Chapter 36: The Small Dark Light
“What seeks to shrink
must first have grown;
what seeks weakness
surely was strong.
What seeks ruin
must first have risen;
What seeks to take
has surely given.
This is called the small dark light:
The soft, the weak prevail
over the hard, the strong.”
~ Tao Te Ching: A Book about the Way and the Power of the Way, trans. Ursula K. Leguin (Shambhala, Boulder: 2019)
Sometimes it is better to sit with a chapter of the Daodejing as though it were a Zen koan: a paradox designed to disrupt the rational mind. More learned scholars may have already explored or established this connection but, given that Zen is almost certainly Buddhism filtered through Chinese Daoism, I wonder whether the method of the koan was inspired by the gnomic verses of Lao Tzu.

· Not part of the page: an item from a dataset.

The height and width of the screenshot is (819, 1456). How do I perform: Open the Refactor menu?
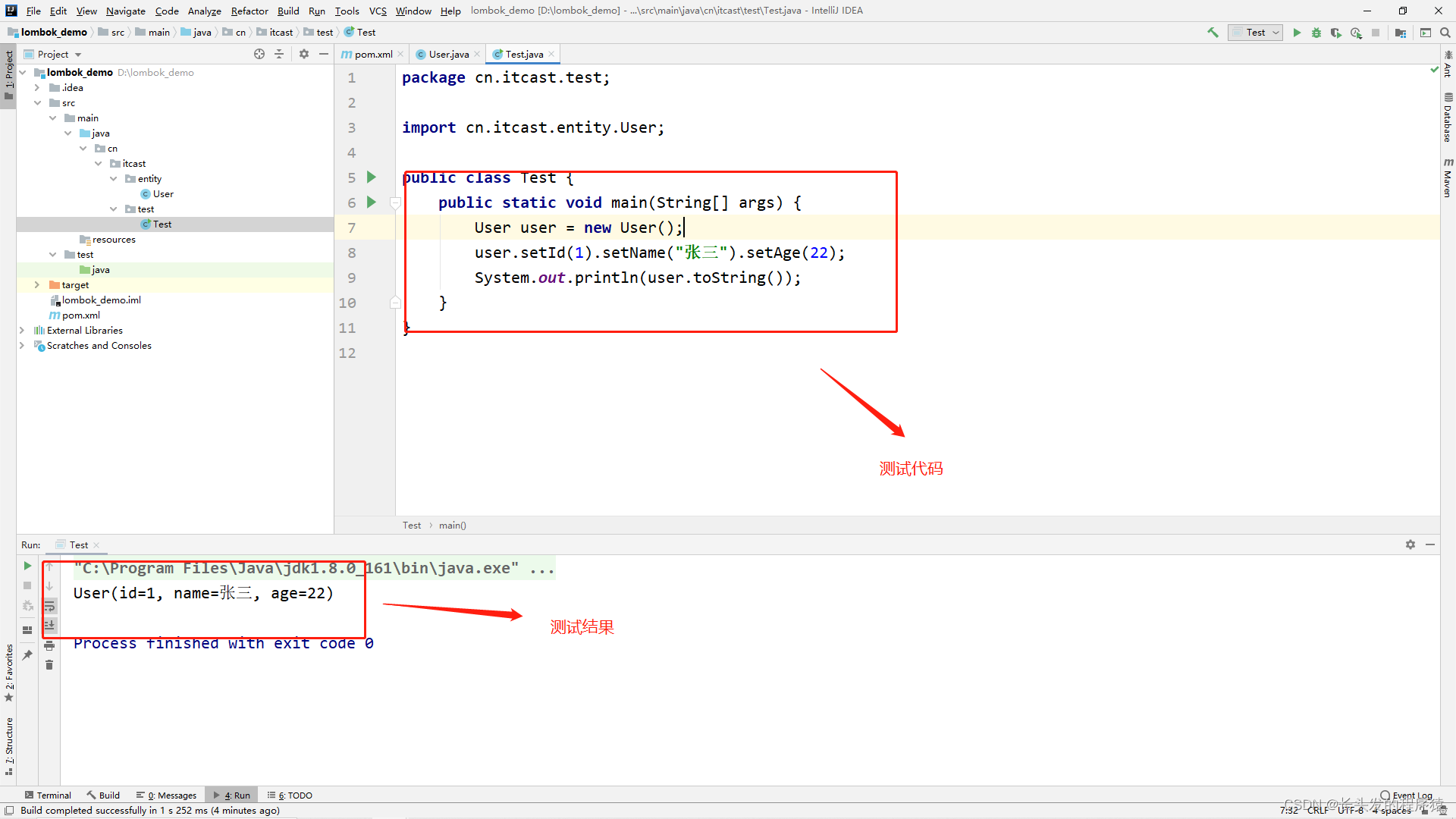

LeGuin offers us a lifeline in her commentary: “small dark light” is her gloss on wei ming, which other translators have variously rendered “subtle light” (Henricks), “wonderfully minute and obscure, yet brilliant” (Gibbs-Cheng), “dimming one’s light” (Waley). The latter, she notes, “explains that wei means obscure because very small, and also obscure because dark.”
Ah! Of course! Diogenes.
Diogenes the Cynic was sort of Socrates without the social graces; Plato allegedly described him as “Socrates gone mad.” Like Socrates, he challenged his fellow citizens to scrutinize the way they lived their lives; unlike Socrates, he was neither subtle nor solicitous. Where Socrates used a scalpel, Diogenes used a hatchet. Socrates made arguments in public; Diogenes took shits.
When venturing out from the rain barrel that was his dwelling, he would carry a lantern around the agora in the daytime, claiming that he was looking, in vain, for an honest man; intending, likely, to suggest to his compatriots that they were lost in bright darkness. When Alexander the Great came to visit Athens and requested to see Diogenes, he came upon the man sunning himself. Diogenes, squinting up at the most powerful man in the world, regarded by some as a living god and a latter day Achilles, kindly asked him to move to the side and stop blocking the sunlight. Every star, no matter how bright, is wrapped in darkness. A lantern and the sun shed the same stuff. An Alexander and a Diogenes both shit.
In his Confessions, Augustine tells a story about when he was a social climber in Milan. On account of his social connections and gifted tongue, he had been given the honor of delivering a panegyric, a public speech heaping false praise on the Emperor. Think speakers at the GOP’s National Convention—or just 99% of the public excretions of the mouths of Republican pols—minus the eloquence. But on the morning of the speech, on his way there, he noticed a beggar by the side of the road. Drunk, laughing, singing, and panhandling, the beggar seemed joyful. Augustine was pulled up short.
About to reap the rewards of his disciplined social climbing, he was a hot mess inside. Wracked by anxiety and insecurity over his public performance, the beggar thrust Diogenes’ lantern in his face, stopped him in his tracks, made it impossible for him to push down the pangs of conscience. Though the beggar enjoyed only a temporary, worldly happiness, he was more content than Augustine. The beggar, the kind of man Augustine looked down upon, may not have been living in the truth, but at least he wasn’t peddling lies. Suspended between the apex and the asshole of society, Augustine, in Nietzsche’s phrase, “began to go under.” He had seen the small dark light, and unsee it he could not.
It is always there. “Out of the dimness,” Whitman wrote, “opposite equals advance.”